■ About this exercise ■
From the records below, pull each line that has "header".

■ Input for this task ■
⟨

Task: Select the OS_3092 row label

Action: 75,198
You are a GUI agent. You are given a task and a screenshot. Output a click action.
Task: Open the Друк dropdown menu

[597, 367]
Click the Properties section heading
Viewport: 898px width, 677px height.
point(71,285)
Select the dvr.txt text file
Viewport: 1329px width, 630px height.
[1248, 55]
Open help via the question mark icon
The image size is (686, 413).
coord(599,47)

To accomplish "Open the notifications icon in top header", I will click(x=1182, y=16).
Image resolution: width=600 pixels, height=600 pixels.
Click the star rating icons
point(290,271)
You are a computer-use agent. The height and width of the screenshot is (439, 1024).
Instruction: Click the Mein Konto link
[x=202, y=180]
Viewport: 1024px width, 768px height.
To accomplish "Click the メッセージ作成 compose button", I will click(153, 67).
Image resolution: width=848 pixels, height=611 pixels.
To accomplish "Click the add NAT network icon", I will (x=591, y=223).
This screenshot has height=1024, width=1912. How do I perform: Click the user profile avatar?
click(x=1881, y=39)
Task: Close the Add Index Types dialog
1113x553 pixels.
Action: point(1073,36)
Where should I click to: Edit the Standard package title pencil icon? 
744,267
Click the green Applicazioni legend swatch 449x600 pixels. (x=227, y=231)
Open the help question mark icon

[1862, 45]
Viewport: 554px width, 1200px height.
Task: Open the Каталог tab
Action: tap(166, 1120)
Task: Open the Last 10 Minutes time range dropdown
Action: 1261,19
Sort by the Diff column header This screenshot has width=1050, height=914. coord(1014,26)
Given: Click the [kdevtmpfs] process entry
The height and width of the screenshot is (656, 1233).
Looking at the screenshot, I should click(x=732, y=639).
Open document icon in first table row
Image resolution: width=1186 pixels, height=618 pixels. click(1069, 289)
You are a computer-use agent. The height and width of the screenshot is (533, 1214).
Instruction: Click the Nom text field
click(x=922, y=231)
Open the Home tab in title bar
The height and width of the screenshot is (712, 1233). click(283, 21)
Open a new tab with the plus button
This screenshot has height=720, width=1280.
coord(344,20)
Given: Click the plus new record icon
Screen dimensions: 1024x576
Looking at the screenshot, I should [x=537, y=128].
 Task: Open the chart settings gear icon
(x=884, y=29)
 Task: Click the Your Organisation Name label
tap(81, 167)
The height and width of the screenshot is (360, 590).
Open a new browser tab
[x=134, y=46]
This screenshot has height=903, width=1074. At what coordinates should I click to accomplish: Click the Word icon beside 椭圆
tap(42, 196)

⟩

■ Exercise response ■
To accomplish "Open the notifications icon in top header", I will click(x=1182, y=16).
Sort by the Diff column header This screenshot has width=1050, height=914. coord(1014,26)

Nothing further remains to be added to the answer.